Xanadu

October 28, 2014 at 9:45 am (Dani Clark, Poetry)

So many verses come into my head and fly out before they have endings,

the beginnings of which may sound something like this:

Permit me to manipulate a metaphor like Chrysalis,

even if I am not the first,

and everyone, no exception, changes with time.

Or the one that started with me cataloguing

the sundry bits my son collected and had me

put in my pocket, how they mixed with the lint

and somehow signified the present moment.

Crabapples, bright little darts, I passed a tree heavy with them

and knew they deserved to make a starring appearance in a line.

I don’t remember why, or what they were supposed to mean,

but the color reminded me of nail polish.

One day I swear I will get to describing a female ancestor

in rural Campania a hundred years ago,

sighing or crying under a bright sun or a crescent moon, I can’t decide,

the same effect that Robert Penn Warren used in Circus in the Attic

to make a point about Relative Truth and Ephemerality.

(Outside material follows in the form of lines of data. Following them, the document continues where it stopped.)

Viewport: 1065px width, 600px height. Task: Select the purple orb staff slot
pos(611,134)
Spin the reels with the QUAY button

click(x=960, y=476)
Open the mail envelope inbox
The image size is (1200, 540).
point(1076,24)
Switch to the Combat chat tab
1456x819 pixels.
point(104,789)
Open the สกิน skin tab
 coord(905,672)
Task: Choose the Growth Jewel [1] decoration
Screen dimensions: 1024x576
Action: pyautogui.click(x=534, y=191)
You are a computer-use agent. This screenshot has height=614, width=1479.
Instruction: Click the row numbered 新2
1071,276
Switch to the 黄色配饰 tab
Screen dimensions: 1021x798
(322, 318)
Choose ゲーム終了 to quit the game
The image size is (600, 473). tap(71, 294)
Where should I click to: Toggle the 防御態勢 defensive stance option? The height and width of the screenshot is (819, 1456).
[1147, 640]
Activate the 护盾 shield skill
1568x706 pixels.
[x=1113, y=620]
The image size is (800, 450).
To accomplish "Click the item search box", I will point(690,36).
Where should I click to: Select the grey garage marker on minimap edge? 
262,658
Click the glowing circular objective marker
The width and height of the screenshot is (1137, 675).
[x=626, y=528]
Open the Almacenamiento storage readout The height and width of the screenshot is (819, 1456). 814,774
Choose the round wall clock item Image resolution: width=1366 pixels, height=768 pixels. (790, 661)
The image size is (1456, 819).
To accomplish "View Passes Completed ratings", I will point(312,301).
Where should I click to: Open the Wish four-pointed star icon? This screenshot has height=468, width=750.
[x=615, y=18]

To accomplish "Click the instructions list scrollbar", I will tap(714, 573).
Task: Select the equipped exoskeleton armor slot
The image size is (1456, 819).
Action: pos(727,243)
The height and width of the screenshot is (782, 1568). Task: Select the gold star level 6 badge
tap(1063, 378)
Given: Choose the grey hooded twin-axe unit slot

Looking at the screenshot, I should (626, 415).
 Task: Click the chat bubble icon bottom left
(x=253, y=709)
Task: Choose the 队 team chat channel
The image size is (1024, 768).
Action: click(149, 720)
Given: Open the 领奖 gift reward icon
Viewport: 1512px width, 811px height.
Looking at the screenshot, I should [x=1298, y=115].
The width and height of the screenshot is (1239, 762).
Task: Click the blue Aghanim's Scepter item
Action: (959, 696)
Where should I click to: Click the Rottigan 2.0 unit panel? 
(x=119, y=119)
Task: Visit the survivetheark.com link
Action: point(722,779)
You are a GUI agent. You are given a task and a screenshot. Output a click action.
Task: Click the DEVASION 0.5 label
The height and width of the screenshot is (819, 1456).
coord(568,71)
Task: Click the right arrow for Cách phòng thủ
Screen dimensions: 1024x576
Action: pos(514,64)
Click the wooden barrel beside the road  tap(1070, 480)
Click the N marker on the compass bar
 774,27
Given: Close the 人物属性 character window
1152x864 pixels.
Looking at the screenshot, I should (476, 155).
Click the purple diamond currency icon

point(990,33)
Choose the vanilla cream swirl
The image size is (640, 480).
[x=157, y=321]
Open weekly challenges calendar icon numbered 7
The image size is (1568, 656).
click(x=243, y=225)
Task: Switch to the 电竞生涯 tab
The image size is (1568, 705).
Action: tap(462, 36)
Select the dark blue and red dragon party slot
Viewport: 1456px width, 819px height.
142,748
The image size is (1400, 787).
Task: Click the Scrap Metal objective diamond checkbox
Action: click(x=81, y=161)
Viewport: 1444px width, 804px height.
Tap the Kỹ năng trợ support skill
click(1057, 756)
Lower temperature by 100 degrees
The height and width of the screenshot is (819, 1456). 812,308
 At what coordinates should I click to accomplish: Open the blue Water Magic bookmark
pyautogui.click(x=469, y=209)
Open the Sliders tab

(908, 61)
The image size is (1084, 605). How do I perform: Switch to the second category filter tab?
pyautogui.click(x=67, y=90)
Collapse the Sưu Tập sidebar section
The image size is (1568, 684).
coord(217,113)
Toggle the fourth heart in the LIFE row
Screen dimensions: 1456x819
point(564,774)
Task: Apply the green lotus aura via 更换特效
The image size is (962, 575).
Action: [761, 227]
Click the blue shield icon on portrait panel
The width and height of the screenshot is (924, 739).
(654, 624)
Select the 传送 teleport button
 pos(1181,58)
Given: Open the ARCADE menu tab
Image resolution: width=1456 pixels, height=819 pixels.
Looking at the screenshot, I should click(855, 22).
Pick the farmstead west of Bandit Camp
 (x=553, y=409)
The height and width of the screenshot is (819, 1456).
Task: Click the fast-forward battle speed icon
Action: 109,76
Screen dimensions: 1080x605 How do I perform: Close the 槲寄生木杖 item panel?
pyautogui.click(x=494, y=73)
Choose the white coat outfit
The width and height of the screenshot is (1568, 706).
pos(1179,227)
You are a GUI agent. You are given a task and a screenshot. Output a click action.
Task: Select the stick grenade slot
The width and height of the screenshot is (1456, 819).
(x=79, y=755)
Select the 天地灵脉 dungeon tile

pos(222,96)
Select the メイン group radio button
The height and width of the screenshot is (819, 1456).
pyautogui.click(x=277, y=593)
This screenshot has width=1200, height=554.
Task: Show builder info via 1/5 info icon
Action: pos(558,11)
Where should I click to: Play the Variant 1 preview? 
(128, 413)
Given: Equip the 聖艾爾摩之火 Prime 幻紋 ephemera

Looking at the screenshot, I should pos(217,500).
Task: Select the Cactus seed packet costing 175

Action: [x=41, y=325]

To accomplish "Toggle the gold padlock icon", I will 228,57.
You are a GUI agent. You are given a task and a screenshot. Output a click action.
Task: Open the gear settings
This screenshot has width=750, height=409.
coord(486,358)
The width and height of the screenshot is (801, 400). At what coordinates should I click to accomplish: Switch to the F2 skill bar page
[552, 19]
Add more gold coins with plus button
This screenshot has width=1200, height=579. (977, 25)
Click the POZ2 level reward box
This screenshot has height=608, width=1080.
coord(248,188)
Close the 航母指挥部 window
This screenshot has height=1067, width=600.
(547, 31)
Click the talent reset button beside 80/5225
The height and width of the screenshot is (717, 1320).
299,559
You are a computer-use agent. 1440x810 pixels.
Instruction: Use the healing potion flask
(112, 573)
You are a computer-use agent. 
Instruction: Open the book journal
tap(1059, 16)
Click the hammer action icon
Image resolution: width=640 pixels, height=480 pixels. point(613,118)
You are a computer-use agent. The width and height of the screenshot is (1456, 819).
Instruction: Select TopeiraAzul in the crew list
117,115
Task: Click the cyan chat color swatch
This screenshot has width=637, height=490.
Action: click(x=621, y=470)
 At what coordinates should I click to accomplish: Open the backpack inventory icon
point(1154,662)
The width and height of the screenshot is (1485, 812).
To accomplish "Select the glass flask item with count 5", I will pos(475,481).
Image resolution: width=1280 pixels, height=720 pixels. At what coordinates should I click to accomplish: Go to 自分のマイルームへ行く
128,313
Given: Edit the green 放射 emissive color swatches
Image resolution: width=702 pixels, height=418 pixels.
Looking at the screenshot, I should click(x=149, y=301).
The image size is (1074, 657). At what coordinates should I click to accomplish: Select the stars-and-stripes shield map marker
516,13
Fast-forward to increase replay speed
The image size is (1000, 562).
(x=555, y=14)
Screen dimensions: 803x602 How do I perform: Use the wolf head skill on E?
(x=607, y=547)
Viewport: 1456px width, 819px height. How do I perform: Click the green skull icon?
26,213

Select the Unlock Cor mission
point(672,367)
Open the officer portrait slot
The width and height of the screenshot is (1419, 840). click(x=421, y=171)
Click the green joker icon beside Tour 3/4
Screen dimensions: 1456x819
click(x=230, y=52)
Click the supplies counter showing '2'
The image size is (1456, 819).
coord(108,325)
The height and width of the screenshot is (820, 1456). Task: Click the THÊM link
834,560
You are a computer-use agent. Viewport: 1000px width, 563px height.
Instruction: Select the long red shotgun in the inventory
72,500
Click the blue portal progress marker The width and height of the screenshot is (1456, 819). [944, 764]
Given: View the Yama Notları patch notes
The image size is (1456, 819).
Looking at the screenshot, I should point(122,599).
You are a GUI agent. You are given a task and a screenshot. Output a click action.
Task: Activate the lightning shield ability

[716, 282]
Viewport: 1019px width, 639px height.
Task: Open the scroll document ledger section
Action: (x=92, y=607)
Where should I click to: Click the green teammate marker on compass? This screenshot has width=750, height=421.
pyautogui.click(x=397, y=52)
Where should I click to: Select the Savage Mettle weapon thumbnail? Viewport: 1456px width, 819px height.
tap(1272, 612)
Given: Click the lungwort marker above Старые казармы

Attic, now that’s got serious psychoanalytic potential

even though, our house had none, no basement either come to think of it.

Wait, is that a symbol of the flatness that pervaded us?

Doe-a-deer and to thine own self be true.

We’re all skipping softly down the Road to Xanadu.

Of late I’ve been reading the ambiguous Mr. Pasolini too.

See what I mean, facile rhymes and ten cent words

I get them all for free, but never move ink to paper smear.

Hold up wait a minute, now what just happened here?